Greater Manchester mayor and former national Labour leadership candidate Andy Burnham says the party would not have lost so many seats in the last election had he defeated Jeremy Corbyn in the battle to become its leader in 2015.
The claim came in an interview with the Observer, in which Burnham said he would run for the leadership again after the next election if he had enough support.
The re-elected mayor of Greater Manchester was deeply critical over modern Labour’s failure to take a stronger stance on major policy issues, particularly social care reform, and said the party lacked the boldness to attempt any move on the scale of its greatest achievement – creating the NHS in 1948.

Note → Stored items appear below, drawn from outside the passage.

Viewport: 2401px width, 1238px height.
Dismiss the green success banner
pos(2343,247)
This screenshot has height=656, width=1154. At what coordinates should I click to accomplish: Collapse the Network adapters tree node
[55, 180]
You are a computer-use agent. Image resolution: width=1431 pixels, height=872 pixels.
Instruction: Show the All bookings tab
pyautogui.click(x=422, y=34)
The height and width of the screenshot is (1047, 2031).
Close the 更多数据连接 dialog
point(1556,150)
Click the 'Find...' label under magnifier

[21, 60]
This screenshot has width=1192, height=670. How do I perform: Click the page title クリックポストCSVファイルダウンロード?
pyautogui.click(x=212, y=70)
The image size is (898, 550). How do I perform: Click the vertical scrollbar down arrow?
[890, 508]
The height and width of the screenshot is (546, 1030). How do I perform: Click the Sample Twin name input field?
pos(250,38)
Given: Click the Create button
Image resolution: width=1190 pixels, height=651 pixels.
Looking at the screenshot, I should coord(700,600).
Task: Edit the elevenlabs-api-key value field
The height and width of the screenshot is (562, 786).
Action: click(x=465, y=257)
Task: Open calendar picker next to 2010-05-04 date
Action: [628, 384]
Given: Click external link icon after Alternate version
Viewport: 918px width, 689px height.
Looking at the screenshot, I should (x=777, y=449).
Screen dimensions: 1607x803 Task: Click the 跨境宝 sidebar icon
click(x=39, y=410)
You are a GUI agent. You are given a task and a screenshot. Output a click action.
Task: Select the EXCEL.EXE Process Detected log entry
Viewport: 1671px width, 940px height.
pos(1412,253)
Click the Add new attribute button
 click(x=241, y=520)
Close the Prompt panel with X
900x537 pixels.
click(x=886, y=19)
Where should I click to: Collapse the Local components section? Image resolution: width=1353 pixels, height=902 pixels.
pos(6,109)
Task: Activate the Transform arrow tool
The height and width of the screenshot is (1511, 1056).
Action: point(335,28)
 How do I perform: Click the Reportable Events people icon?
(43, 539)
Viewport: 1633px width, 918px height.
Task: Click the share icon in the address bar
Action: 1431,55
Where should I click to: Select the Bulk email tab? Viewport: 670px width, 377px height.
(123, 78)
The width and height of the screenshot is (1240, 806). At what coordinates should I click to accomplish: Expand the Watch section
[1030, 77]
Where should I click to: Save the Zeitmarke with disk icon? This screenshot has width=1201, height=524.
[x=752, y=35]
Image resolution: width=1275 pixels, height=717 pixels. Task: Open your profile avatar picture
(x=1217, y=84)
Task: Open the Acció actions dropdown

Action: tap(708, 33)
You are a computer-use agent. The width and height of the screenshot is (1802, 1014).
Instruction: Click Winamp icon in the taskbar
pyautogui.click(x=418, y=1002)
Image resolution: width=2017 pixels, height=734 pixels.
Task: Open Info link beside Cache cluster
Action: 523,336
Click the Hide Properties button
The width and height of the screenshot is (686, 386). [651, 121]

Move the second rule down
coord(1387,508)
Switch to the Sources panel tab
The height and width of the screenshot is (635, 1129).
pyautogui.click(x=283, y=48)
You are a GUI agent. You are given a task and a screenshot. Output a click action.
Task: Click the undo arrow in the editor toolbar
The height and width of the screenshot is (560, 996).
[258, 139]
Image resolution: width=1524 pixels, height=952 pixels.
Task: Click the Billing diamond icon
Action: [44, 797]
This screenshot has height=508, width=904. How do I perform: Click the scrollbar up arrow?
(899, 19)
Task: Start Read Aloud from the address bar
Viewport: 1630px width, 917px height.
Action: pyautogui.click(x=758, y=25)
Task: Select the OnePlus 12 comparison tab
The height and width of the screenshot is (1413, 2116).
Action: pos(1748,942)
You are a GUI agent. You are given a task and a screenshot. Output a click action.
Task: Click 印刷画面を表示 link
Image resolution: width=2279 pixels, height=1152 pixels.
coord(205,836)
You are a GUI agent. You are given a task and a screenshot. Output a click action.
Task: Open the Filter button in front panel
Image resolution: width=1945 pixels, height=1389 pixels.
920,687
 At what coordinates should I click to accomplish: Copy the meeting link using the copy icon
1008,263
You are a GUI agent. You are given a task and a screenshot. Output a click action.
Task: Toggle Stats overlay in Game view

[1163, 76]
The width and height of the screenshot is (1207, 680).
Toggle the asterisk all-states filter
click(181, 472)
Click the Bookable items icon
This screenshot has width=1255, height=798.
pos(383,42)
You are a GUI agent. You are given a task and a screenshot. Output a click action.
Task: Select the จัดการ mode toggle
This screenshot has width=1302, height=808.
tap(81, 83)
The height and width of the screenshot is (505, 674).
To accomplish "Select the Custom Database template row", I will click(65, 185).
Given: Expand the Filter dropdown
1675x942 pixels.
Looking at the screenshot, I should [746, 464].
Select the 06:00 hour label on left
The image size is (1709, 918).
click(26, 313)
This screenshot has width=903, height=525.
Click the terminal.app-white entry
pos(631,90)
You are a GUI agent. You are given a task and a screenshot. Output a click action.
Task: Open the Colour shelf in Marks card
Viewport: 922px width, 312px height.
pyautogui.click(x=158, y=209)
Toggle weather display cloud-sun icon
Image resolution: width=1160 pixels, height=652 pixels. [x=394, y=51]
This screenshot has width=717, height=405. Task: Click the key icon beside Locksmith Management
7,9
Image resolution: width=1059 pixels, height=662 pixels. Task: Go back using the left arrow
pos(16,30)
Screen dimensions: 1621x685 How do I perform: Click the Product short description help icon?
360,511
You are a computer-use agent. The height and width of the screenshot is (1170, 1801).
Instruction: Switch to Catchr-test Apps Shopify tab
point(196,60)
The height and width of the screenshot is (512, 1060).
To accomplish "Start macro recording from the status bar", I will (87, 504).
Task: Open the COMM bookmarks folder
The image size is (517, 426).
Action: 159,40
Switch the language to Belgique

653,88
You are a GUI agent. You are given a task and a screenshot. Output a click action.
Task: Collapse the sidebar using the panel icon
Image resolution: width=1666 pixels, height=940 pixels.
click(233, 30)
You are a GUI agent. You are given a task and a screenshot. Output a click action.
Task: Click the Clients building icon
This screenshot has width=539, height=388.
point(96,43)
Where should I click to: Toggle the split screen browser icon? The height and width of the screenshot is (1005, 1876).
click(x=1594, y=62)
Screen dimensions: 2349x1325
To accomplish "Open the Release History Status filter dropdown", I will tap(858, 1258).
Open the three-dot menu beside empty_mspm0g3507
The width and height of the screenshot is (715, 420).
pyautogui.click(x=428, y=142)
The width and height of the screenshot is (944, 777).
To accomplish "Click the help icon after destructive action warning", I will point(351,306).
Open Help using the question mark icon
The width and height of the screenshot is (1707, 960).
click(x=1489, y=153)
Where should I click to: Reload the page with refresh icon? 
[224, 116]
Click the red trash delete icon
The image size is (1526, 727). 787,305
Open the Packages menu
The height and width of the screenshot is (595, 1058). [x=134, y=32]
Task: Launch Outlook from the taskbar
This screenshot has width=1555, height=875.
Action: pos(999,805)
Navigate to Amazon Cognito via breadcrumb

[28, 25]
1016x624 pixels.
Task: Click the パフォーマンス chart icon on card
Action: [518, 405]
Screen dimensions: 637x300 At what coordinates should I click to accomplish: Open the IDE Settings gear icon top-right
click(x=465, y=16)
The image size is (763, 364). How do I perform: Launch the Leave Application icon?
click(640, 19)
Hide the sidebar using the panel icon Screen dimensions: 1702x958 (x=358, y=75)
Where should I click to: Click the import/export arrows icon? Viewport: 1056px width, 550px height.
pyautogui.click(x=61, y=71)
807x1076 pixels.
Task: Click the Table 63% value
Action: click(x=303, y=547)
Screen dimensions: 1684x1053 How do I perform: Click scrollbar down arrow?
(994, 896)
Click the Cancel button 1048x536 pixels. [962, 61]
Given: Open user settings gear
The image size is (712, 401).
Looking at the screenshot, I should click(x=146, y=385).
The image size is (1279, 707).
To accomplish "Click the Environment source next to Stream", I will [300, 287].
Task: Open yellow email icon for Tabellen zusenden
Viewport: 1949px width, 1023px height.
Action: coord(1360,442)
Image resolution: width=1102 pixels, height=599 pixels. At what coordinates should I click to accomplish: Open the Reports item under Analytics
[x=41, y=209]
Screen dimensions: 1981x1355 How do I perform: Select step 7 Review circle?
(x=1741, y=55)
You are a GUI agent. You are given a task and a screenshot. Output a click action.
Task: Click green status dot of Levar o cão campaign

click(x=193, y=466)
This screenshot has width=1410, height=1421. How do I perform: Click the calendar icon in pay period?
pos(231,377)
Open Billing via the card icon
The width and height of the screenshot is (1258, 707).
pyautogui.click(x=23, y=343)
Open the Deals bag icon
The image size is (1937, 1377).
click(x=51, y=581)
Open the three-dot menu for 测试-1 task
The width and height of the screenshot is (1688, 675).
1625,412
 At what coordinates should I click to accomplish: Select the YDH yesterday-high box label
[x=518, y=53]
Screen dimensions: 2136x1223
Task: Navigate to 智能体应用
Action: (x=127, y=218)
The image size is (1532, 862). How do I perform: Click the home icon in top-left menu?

Burnham said had he beaten Corbyn to the leadership six years ago he would have been more successful in stopping the Conservatives from breaking the so-called “red wall” – including the many northern heartland seats lost in the 2019 general election, and the crushing defeat endured in this month’s Hartlepool by-election.
“I still think life would have been different if I had won,” said Burnham, who romped to victory in his mayoral election on May 6, taking all 215 wards in Greater Manchester.
“I think we would be stronger in taking on the government. I don’t think we’d have lost as many northern seats had I won.”
An Opinium poll published in the paper shows Burnham – who also failed in a 2010 leadership bid – is widely seen as the most likely and able successor to current leader Keir Starmer, with 47% ranking him on top, ahead of 35% for London mayor Sadiq Khan and 29% for Leeds Central MP and former Labour frontbencher Hilary Benn.
Burnham said he would not be challenging Starmer for the leadership before the next election or “any time soon”, but added: “If there comes a point where it is clear to me that the Labour Party, having not thought me right twice, suddenly thinks ‘well actually you probably are now, because of the way the world has changed’, then as I say, I will put myself forward to lead the Labour Party.”
Burnham said he was frustrated Labour had not drafted a clear or sufficiently bold policy on social care and said such a policy would have helped the party in the May 6 elections.
He said this had also convinced him Labour now lacked the “wherewithal” it had had in the post-war years when it created the NHS.
“I ask myself, could the Labour Party that I’ve been associated with within the 20 years that I’ve been in elected politics… could it create the NHS?” he said.
“And ‘no’ is the only thing I could say, because it hasn’t seemingly got that wherewithal anymore to take on a big injustice.”